╭──
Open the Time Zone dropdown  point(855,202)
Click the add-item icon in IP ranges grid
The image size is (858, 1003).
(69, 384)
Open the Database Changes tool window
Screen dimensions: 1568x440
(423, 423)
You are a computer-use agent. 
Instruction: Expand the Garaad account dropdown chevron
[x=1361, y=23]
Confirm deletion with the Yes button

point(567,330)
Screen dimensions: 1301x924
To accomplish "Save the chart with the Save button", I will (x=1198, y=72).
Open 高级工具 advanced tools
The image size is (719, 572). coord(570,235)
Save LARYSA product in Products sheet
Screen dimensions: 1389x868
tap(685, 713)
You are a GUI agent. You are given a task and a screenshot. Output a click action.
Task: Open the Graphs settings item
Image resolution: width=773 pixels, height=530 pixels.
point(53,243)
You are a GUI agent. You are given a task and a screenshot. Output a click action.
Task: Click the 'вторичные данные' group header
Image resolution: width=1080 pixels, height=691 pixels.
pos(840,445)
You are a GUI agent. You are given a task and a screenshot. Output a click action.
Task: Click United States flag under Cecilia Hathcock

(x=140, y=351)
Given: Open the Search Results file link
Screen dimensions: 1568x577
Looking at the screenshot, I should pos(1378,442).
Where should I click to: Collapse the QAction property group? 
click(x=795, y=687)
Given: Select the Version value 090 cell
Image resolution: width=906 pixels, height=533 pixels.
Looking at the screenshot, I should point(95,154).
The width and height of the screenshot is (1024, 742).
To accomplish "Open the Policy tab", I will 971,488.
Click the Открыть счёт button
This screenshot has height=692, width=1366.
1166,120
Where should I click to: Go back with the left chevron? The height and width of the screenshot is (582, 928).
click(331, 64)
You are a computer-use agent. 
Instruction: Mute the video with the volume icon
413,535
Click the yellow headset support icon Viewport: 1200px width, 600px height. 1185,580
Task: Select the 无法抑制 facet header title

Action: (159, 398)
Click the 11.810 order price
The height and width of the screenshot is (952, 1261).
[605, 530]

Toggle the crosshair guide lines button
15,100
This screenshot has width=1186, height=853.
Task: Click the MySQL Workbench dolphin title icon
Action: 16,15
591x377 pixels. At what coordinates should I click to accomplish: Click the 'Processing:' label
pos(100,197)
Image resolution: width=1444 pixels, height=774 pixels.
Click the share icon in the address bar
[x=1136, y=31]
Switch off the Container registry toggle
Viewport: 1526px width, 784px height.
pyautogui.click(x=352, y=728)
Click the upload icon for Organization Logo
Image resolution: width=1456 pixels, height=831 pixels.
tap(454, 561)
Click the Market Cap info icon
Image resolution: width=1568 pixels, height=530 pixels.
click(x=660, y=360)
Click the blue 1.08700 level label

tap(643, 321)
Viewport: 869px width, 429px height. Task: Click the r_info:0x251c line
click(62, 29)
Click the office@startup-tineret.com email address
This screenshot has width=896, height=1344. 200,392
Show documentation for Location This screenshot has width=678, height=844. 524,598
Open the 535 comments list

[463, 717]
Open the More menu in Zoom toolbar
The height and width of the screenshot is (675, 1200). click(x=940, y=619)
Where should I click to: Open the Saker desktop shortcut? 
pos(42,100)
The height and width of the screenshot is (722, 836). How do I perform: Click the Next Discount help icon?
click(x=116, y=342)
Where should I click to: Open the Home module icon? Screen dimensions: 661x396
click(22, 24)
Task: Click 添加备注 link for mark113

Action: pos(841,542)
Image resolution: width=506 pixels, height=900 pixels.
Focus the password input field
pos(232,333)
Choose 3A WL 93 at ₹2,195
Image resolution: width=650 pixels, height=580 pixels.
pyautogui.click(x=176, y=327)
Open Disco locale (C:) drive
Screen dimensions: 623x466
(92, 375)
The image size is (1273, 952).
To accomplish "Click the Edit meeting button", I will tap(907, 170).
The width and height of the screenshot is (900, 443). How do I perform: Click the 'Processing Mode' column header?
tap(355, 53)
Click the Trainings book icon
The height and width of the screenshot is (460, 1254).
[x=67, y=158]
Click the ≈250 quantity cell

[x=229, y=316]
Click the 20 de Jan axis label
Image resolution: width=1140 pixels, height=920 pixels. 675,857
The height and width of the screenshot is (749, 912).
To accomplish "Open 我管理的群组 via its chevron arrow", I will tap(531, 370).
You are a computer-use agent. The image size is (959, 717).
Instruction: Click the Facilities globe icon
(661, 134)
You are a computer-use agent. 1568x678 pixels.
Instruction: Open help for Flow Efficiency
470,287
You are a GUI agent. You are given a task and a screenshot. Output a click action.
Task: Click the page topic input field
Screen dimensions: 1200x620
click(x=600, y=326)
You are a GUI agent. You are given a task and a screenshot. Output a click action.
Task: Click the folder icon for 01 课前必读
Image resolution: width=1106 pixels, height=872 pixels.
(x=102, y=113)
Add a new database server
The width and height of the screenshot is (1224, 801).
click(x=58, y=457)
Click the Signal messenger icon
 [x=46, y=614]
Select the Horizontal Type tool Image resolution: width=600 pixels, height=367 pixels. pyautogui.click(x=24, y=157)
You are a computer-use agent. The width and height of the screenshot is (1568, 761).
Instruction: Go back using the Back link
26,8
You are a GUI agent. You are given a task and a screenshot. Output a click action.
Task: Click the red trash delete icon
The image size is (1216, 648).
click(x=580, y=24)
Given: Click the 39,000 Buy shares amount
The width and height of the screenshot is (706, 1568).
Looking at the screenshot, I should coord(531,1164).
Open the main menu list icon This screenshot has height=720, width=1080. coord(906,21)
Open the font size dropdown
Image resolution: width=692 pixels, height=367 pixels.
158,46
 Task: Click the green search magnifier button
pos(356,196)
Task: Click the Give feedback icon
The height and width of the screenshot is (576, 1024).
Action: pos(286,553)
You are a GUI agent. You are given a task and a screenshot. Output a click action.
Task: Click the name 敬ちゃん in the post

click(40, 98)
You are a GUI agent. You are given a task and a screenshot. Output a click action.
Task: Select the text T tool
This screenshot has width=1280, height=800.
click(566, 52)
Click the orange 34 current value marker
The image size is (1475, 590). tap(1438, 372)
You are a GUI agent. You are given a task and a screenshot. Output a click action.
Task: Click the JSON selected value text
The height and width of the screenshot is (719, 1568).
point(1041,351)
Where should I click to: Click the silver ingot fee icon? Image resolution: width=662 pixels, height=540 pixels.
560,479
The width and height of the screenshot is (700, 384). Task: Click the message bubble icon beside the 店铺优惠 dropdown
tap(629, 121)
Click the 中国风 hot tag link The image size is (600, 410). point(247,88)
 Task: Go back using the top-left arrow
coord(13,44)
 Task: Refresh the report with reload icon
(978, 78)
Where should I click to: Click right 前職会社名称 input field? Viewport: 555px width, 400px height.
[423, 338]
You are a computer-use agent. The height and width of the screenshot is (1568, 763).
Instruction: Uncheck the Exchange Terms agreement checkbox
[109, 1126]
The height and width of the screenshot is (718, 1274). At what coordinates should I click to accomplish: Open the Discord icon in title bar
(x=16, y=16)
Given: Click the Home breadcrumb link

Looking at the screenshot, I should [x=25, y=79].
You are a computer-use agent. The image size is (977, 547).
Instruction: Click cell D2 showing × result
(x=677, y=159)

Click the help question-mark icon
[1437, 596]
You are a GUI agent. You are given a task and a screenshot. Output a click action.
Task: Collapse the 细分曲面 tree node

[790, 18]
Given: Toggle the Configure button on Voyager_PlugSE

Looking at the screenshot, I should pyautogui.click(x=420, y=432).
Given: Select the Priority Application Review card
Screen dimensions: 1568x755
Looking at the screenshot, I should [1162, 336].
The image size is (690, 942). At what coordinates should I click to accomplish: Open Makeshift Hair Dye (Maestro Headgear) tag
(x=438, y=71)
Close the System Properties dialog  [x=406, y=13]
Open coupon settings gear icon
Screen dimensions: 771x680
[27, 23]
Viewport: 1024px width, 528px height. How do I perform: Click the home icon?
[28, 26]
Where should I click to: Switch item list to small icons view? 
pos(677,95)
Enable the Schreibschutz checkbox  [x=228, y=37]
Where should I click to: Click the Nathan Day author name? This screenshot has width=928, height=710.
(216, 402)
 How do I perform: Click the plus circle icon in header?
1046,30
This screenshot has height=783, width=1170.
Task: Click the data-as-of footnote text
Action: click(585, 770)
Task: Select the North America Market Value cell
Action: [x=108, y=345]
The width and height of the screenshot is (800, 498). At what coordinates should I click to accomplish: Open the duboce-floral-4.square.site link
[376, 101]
╰──
Requirement: In the records above, locate the lines holding the word "Save". Copy each of them.

Answer space:
To accomplish "Save the chart with the Save button", I will (x=1198, y=72).
Save LARYSA product in Products sheet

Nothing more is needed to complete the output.